The disclosure comes amid ongoing reviews of security questions related to the D.C. Comprehensive Assessment System, the high-stakes test used to measure student achievement, teacher effectiveness and annual progress as required by the federal No Child Left Behind act. It also comes as multiple school system and teachers’ union sources have said that at least two instructors were fired for inappropriate actions while administering tests.

Acting Chancellor Kaya Henderson declined to discuss the circumstances of the dismissals, citing privacy rules. Improper actions could involve giving students advance looks at test questions, prompting students during tests or tampering with answer sheets after the tests are completed.

D.C. test scores have been closely watched in recent years as school reform efforts have taken root. Rising scores on the city tests and on separate federal tests have been cited as signs of progress.

D.C. State Superintendent of Education Hosanna Mahaley said Wednesday that the troubles identified in 2010 test results were isolated. “Most of our teachers and students are playing by the rules,” she said.

Whether Wednesday’s action will dispel questions about the reliability of the city’s test scores remains unclear. A USA Today investigation published in March found that classrooms in more than 100 D.C. public schools showed higher-than-average rates of erasures from wrong to right answers on the annual tests between 2006 and 2010. They included schools that showed some of the most dramatic growth in scores. Henderson has asked the office of D.C. Inspector General Charles Willoughby to investigate the newspaper’s findings.

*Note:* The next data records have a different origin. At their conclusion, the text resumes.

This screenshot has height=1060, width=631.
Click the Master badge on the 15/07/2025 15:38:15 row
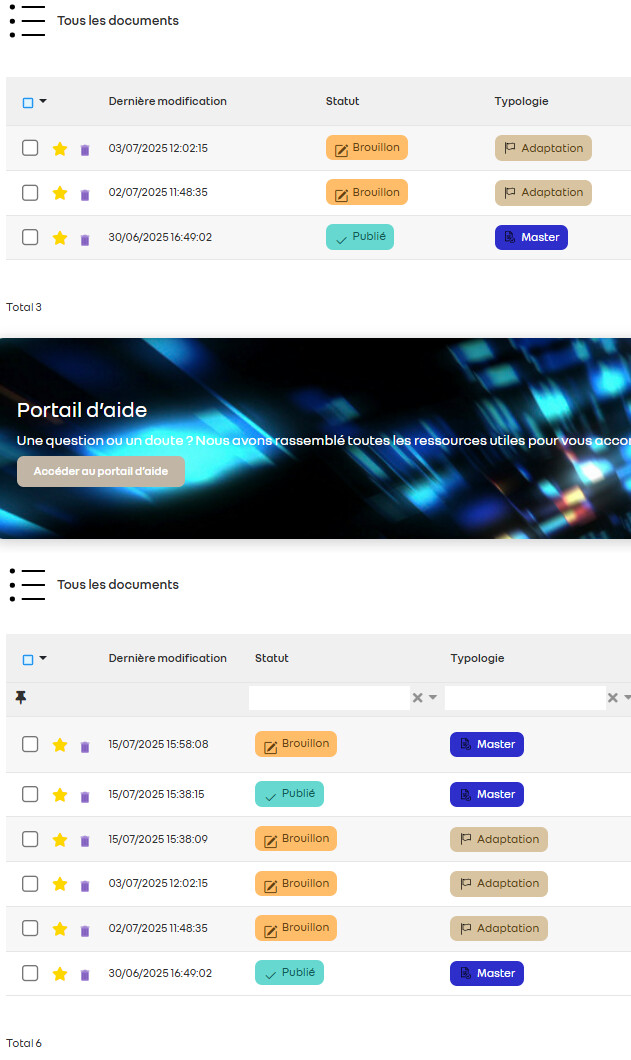tap(487, 794)
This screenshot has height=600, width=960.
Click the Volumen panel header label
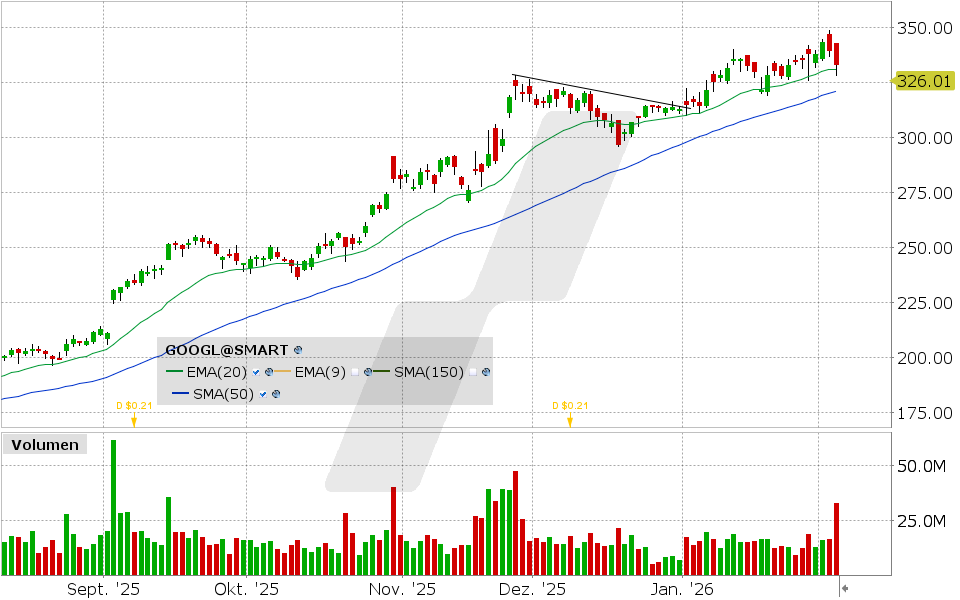44,444
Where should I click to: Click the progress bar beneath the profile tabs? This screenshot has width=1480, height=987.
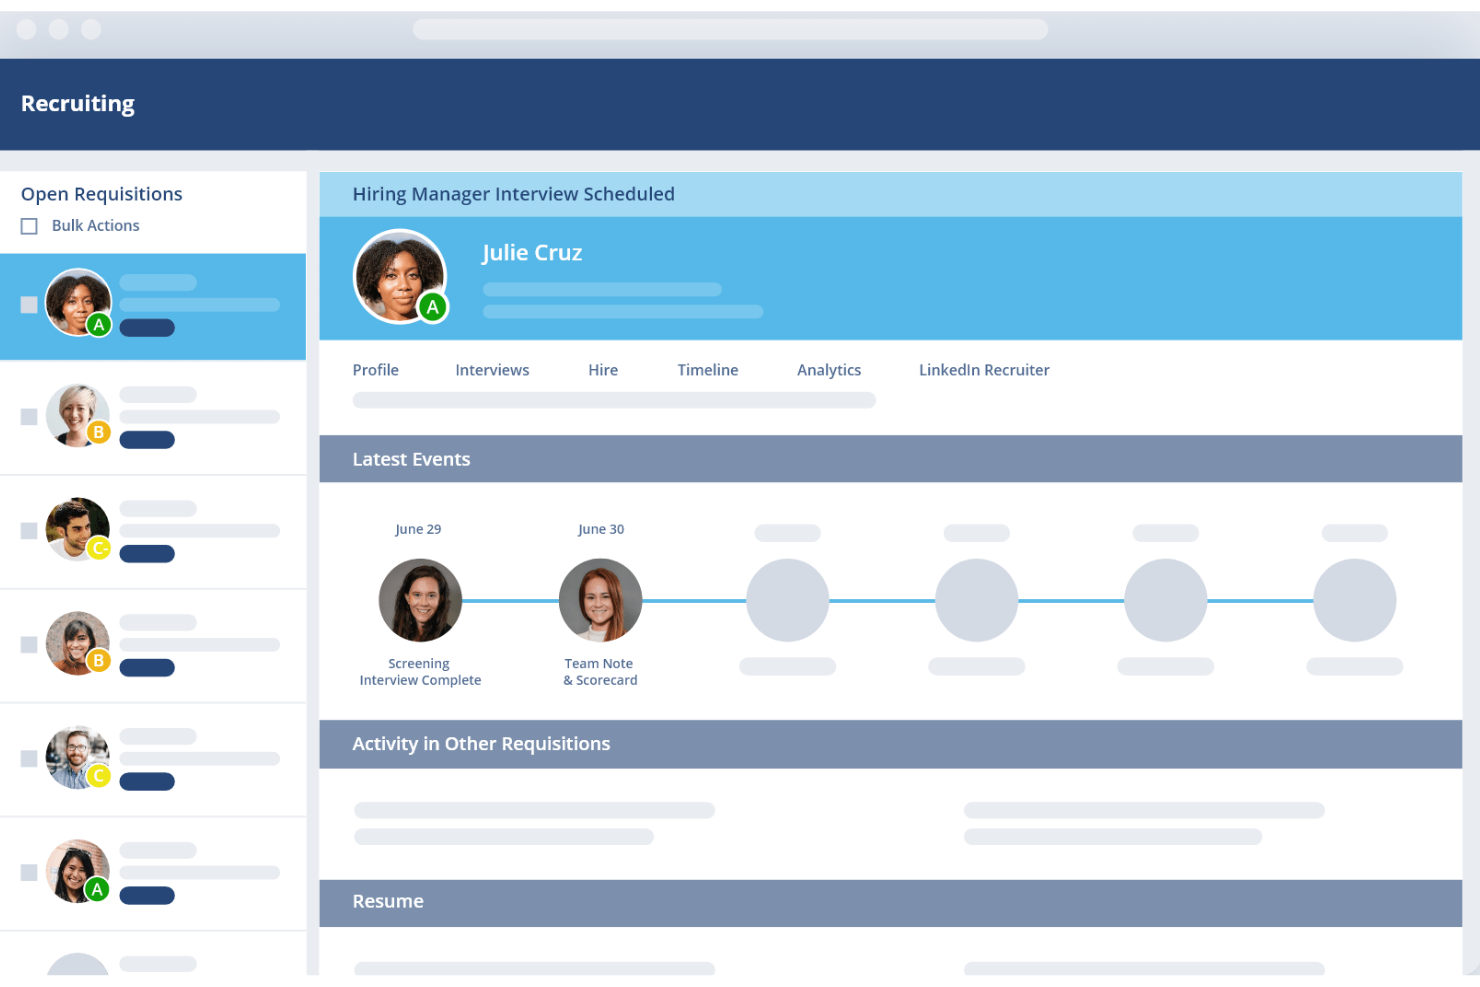(x=613, y=399)
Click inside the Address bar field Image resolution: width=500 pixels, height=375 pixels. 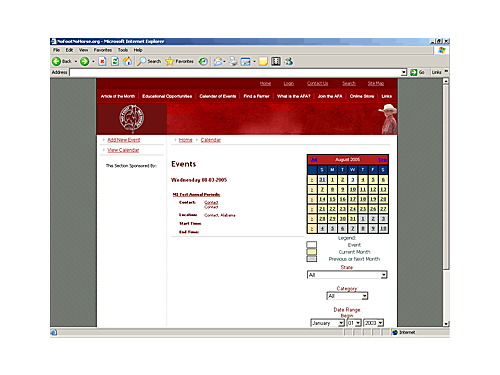[235, 72]
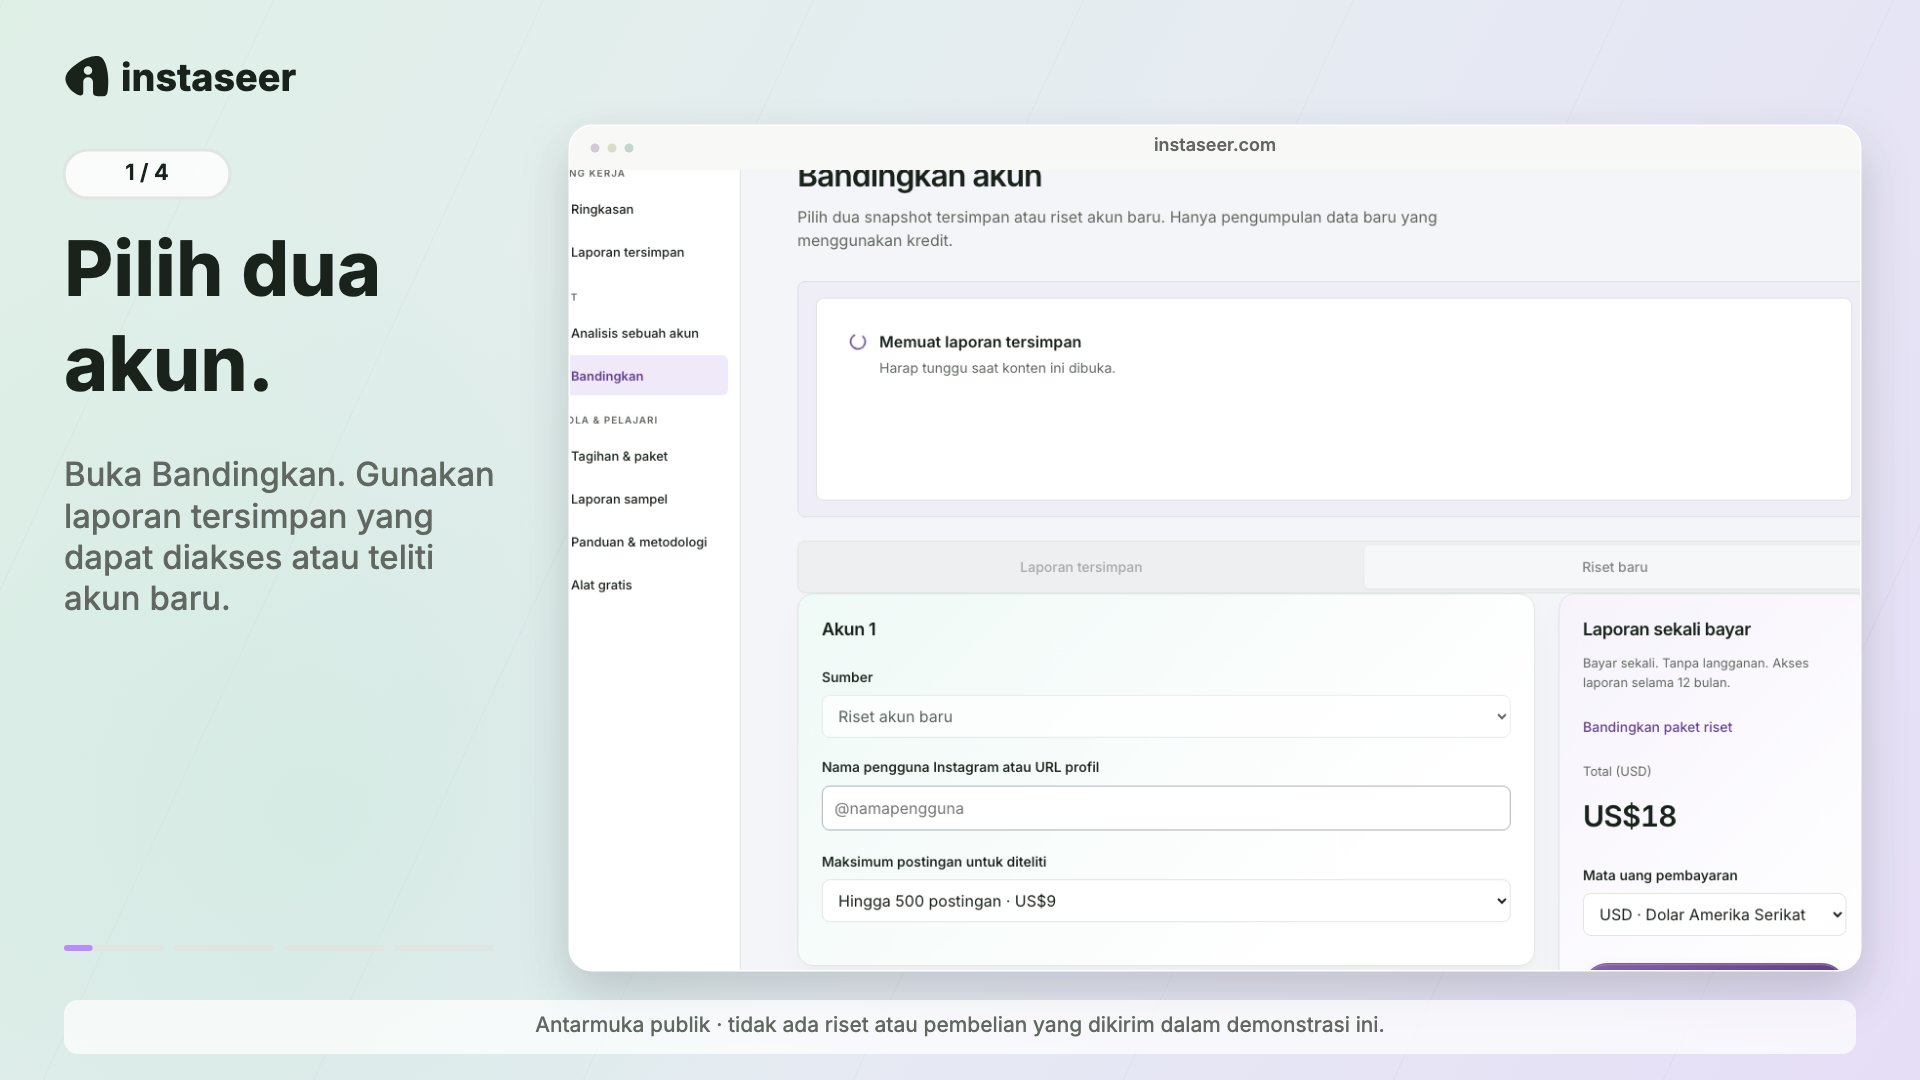The image size is (1920, 1080).
Task: Switch to the Laporan tersimpan tab
Action: (x=1081, y=567)
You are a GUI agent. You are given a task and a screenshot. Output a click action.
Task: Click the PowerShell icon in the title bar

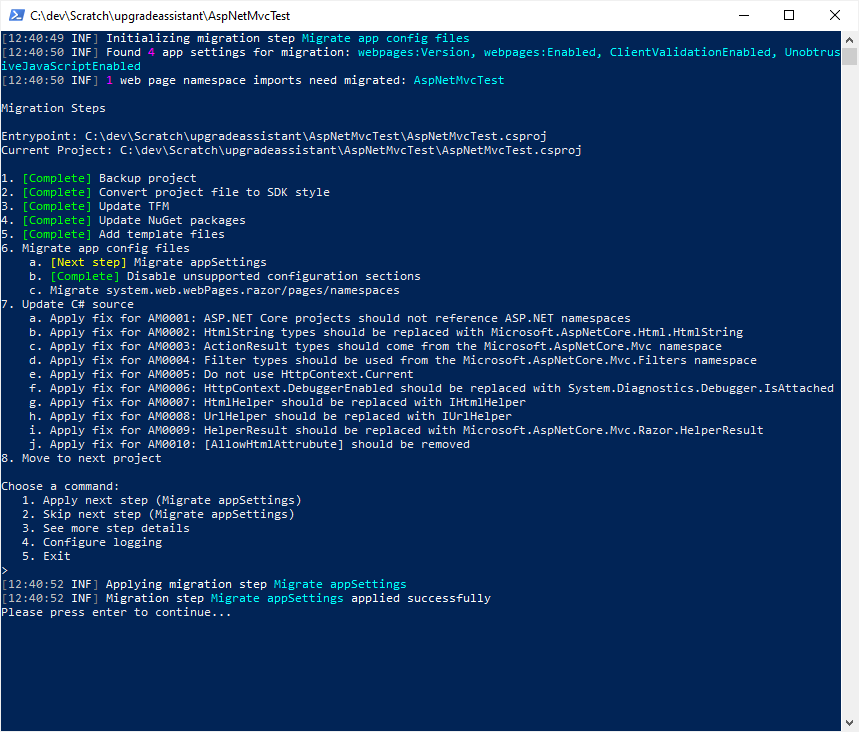[15, 15]
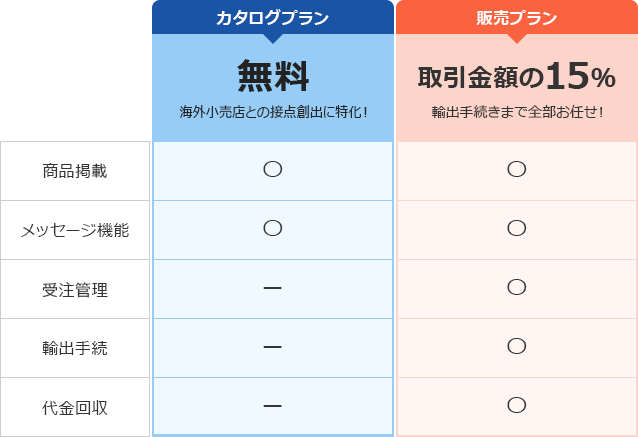This screenshot has height=437, width=638.
Task: Click circle icon for 代金回収 in sales plan
Action: [x=517, y=405]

Testing experts regard elevated erasure rates as an indicator that students might have been improperly steered toward changing answers or that answer sheets were tampered with after the test was given. Classrooms in some schools, such as Noyes Education Campus, Bowen Elementary and Aiton Elementary, showed extraordinary levels of erasures: from 10 to 12 times the District average.

Mahaley, speaking Wednesday at the weekly news briefing of Mayor Vincent C. Gray (D), did not elaborate on what could have gone wrong in the three classrooms. Mahaley’s agency oversees the administration of the test — known as DC-CAS — in all public schools, traditional and charter.

In a letter to Henderson, Mahaley’s office noted that the three classrooms with voided scores were at Noyes, C.W. Harris Elementary and Leckie Elementary schools.

The invalidation of those scores came in response to answer sheet irregularities in classrooms at 18 schools — 10 in the school system and eight public charters — that were flagged after an analysis by CTB/McGraw Hill, the publisher of the test.

Mahaley’s office conveyed those preliminary findings to the D.C. school system, which hired Caveon, a Utah-based test security firm, to review security procedures and interview staff in the classrooms that had been flagged. Safiya Simmons, a spokeswoman for Henderson, said Caveon “concluded that two classrooms had possible testing irregularities and one classroom had a confirmed case of testing impropriety.”